You cannot argue that The Christmas Invasion is set
during Harriet Jones' third term, because then she, Jackie
and Mickey would all need to look a decade older - which they
don't.
Adam
Leigh, nit-picker
Johnny
Fanboy, nit-pick solver, replies:
Let's
get the Reaper question out of the way first. The episode
Father's
Day, which features the Reapers, strongly implies
that the creatures only appear when time has been severely
weakened and do not materialise each and every time history
is altered. In that instance, time had already been weakened
by the Doctor and Rose visiting the same vicinity in space
and moment in time (the day her father died) twice. This is
a clever get-out clause on the part of the writer, Paul Cornell,
so that future writers need not necessarily involve the Reapers
every time history is changed or a time paradox occurs.
Indeed,
in an earlier episode, The Unquiet Dead, the Doctor
informs Rose that time is in a constant state of flux, "changing
every second". Whether history has always been this mutable,
or is only so since the Time War and the fall of the Time
Lords, is unclear. Nevertheless, there is further evidence
of its instability in The Long Game, and the Reapers
don't appear in that episode either.
So
it would appear that the Doctor does indeed change history
in The Christmas Invasion.

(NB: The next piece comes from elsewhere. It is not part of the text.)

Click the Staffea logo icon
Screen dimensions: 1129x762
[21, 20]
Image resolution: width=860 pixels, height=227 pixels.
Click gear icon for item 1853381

This is something of a shift
in character for a man who's usually concerned with preventing
such things, but maybe he realised that the golden age he
remembered was from a timeline invalidated by the Time War
and that this corrupt Harriet Jones cannot be the architect
of it.
Alternatively,
perhaps an older and wiser Jones later resumes her role as
Prime Minister for three successive terms and does indeed
eventually lead Britain into a golden age.